---- EXTRACTED INFORMATION

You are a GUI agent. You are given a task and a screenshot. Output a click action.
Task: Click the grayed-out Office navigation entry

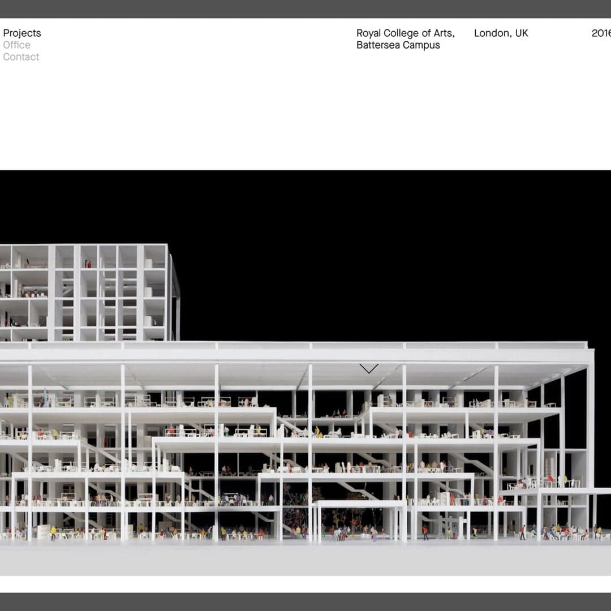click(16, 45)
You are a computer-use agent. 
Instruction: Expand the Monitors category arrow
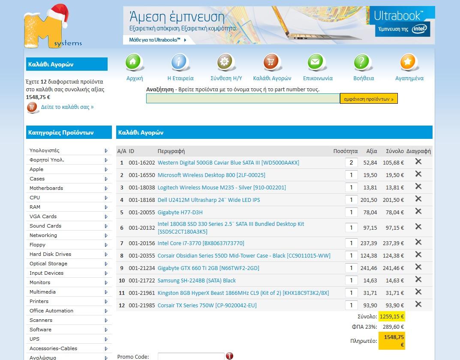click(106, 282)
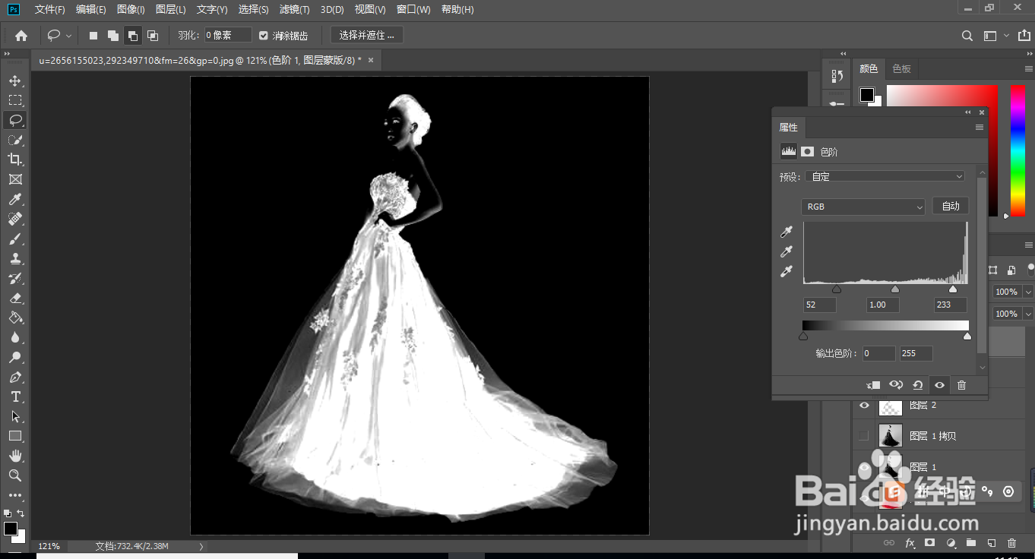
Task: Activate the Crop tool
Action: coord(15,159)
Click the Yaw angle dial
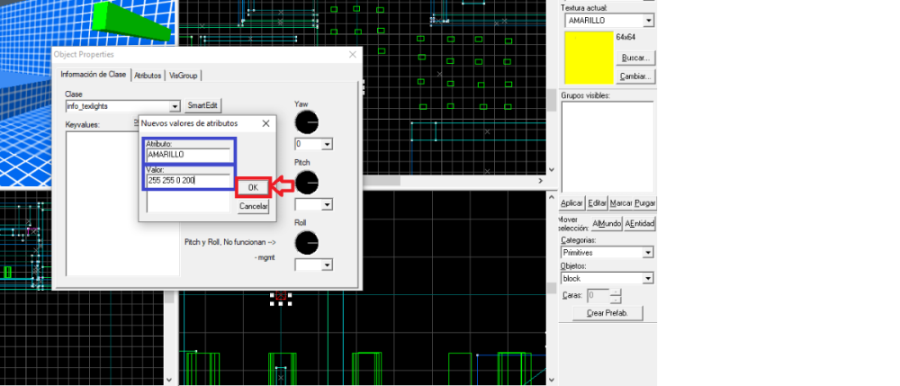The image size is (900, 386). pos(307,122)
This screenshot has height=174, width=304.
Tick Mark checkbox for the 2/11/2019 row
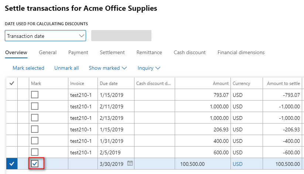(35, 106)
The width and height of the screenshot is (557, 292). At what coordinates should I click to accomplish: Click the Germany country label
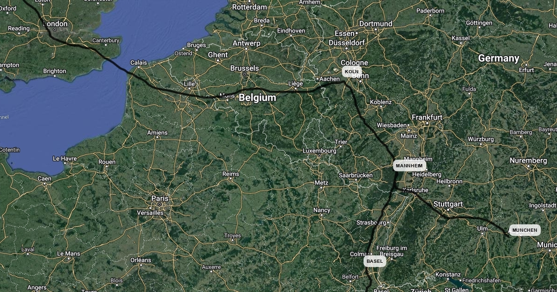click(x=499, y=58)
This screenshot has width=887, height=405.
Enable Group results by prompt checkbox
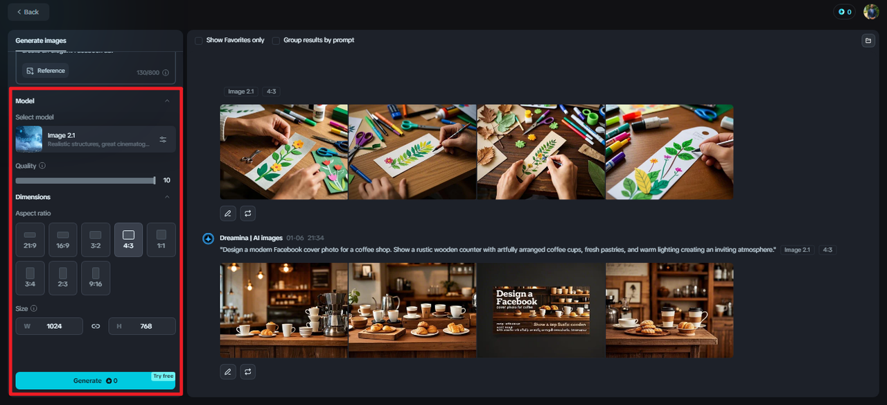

--------
---- EXTRACTED INFORMATION

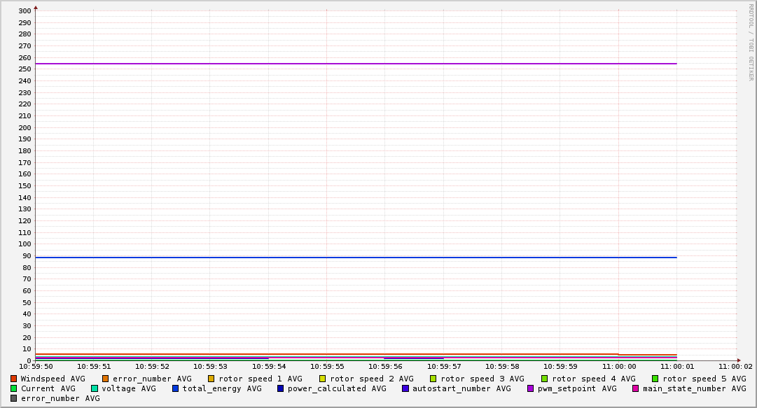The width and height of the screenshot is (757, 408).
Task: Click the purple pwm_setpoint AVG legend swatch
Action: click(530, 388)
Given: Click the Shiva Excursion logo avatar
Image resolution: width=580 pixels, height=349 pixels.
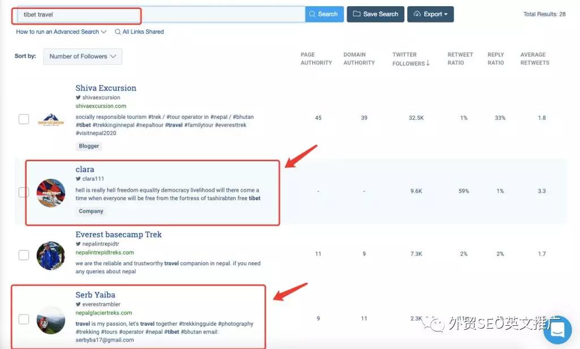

--------

**WHAT THE EXERCISE ASKS:**
Copy word for word the lines between the one containing "The width and height of the screenshot is (757, 408)." and the one containing "Image resolution: width=580", inclusive, and leave the pictures out.

**THE RESULT:**
The width and height of the screenshot is (757, 408).
Task: Click the purple pwm_setpoint AVG legend swatch
Action: click(530, 388)
Given: Click the Shiva Excursion logo avatar
Image resolution: width=580 pixels, height=349 pixels.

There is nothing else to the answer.